Notre promenade se poursuit sur le quai de la Joliette. Des grilles séparent la route des bassins où accostent les ferrys en partance pour la Corse ou le Maghreb. Derrière elles, on distingue la fameuse digue du large d’où l’on admirait autrefois les régates. Longue de près de 7 kilomètres, fermée au public depuis 2001, la jetée a partiellement rouvert l’été dernier pour des événements. La promesse de prochaines balades iodées ? Un regard sur les anciennes grues portuaires qui jalonnent la digue suffit à sentir palpiter l’âme maritime de Marseille. La Major, l’immense cathédrale rebâtie à la fin du XIXe dans un style romano-byzantin, leur fait face. Les marins venus du large devaient l’apercevoir à leur arrivée. Son style et sa polychromie rappellent la basilique Notre-Dame-de-la-Garde dont elle partagea un des architectes, Henri-Jacques Espérandieu. Depuis la Major, on peut s’engouffrer dans les rues étroites du Panier. Truffé de glaciers, de boutiques et de cantines en vogue, il témoigne du succès touristique de la ville. Mais le quartier des marins, des Corses et des Italiens, haut lieu de la pègre au début du XXe siècle, est aussi resté populaire. Le linge continue d’y pendre aux fenêtres et les enfants de jouer dans la rue.
Marseille par la mer

Découvrir la cité maritime impose de prendre la mer. Nous avons choisi l’aube. Vers 5 h 30, le Vieux-Port nous appartient. La Marioune s’éloigne alors du quai dans un ronronnement rauque. À bord de la barquette marseillaise, Patrick Georges, le président de l’association Boud’mer qui œuvre à la conservation du patrimoine maritime méditerranéen, nous présente son projet : « Nous entretenons quatre barquettes et deux petits voiliers. On cherche également à démocratiser l’accès à la mer pour les personnes issues des quartiers défavorisés ou pour nos 400 adhérents qui peuvent réaliser des sorties en mer à prix plus serré. » Quelques milles marins après la sortie de la passe du port, la longue silhouette de la ville encadrée par les massifs de l’Étoile, au nord, et de Marseilleveyre, au sud, commence à se découper avec le jour naissant. La colline de Notre-Dame-de-la-Garde apparaît alors, souveraine. On s’approche de l’archipel du Frioul. Bientôt, la livrée rouge du premier ferry en provenance de Corse surgit devant les îles de Pomègues et Ratonneau, longs vaisseaux de pierre sèche reliés par une digue. « L’anse de Pomègues accueillait les navires en quarantaine. Si vous regardez bien, on distingue des bittes d’amarrage taillées dans la roche », précise Patrick Georges.

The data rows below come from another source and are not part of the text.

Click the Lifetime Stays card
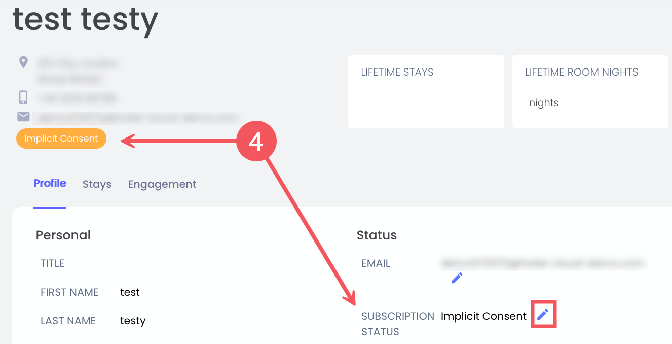 coord(426,92)
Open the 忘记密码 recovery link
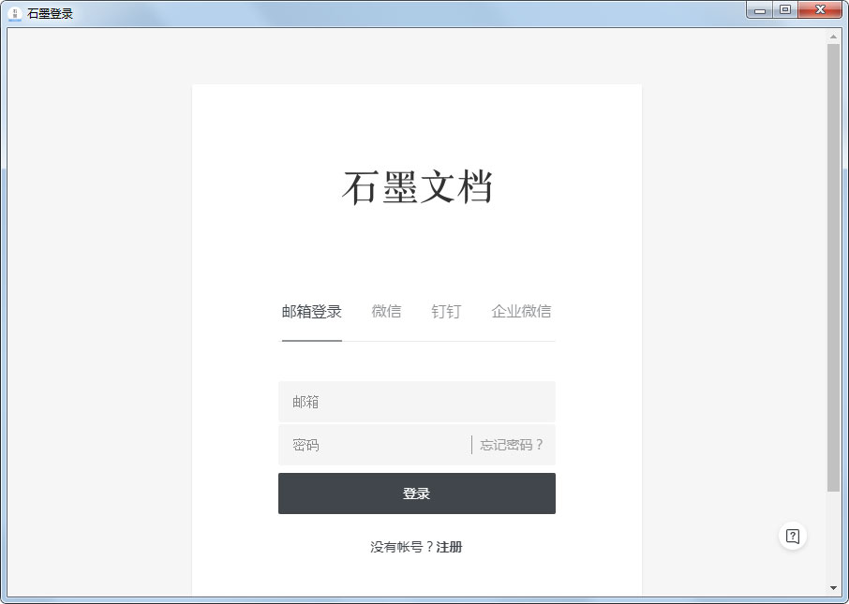The width and height of the screenshot is (849, 604). (511, 445)
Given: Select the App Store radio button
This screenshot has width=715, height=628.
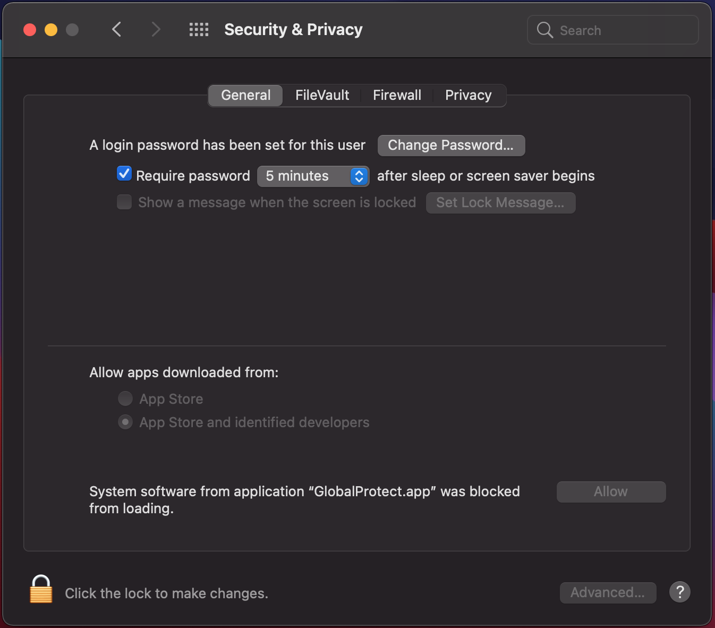Looking at the screenshot, I should point(125,398).
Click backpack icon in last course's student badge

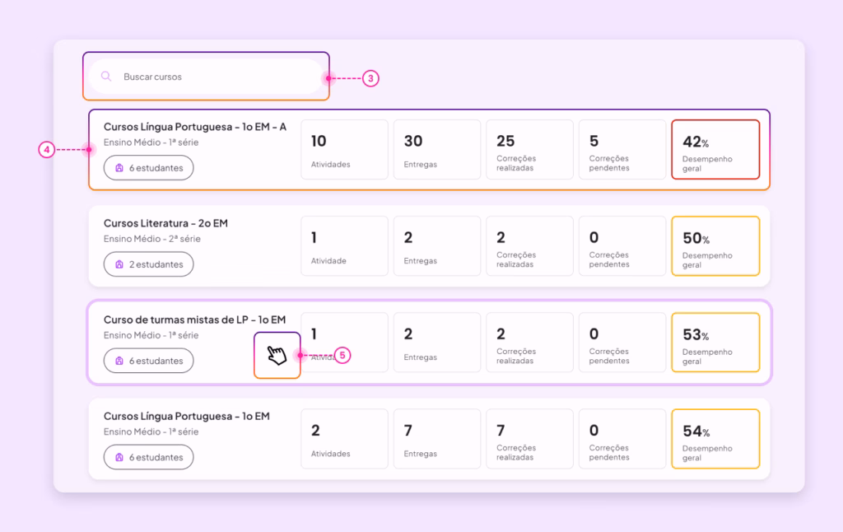(119, 457)
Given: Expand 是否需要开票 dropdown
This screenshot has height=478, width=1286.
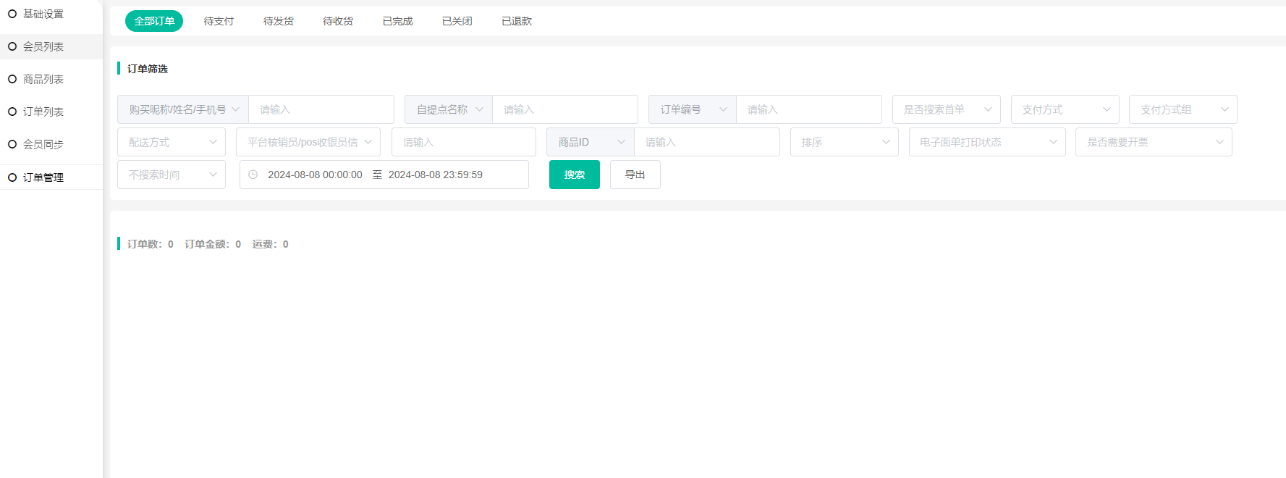Looking at the screenshot, I should point(1154,142).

À l’assaut de l’île sentinelle

La Marioune met bientôt le cap sur l’île d’If, couronnée par son château à trois tours. « François Ier est le premier roi à vouloir faire de Marseille un grand port en Méditerranée. Pour le protéger et surveiller aussi les Marseillais, il fait bâtir deux forts : un sur If, île stratégique qui domine le chenal de navigation, et l’autre autour de la chapelle de la colline de la Garde », explique Armelle Baduel alors que l’on débarque sur l’île sentinelle. L’administratrice de ce site du Centre des monuments nationaux nous guide vers la forteresse gardée par une colonie de goélands ricaneurs. La cour intérieure est percée de cellules, collectives ou individuelles. L’une d’elles accueillit le commandant du Grand Saint Antoine, qui amena la peste à Marseille en 1720. Garnison, prison d’exception, le château a connu plusieurs fonctions qui se sont enchevêtrées dans le temps. « Ce sont les graffitis sur les murs qui en parlent le mieux », explique l’historienne pointant les inscriptions laissées par les révolutionnaires de 1848 enfermés sur l’île. Edmond Dantès, le détenu le plus célèbre, hante toujours les lieux. Chaque été, inspirée par l’évasion du héros d’Alexandre Dumas, une course, le « Défi de Monte-Cristo », réunit des milliers de nageurs pour parcourir 5 kilomètres en mer depuis le château d’If.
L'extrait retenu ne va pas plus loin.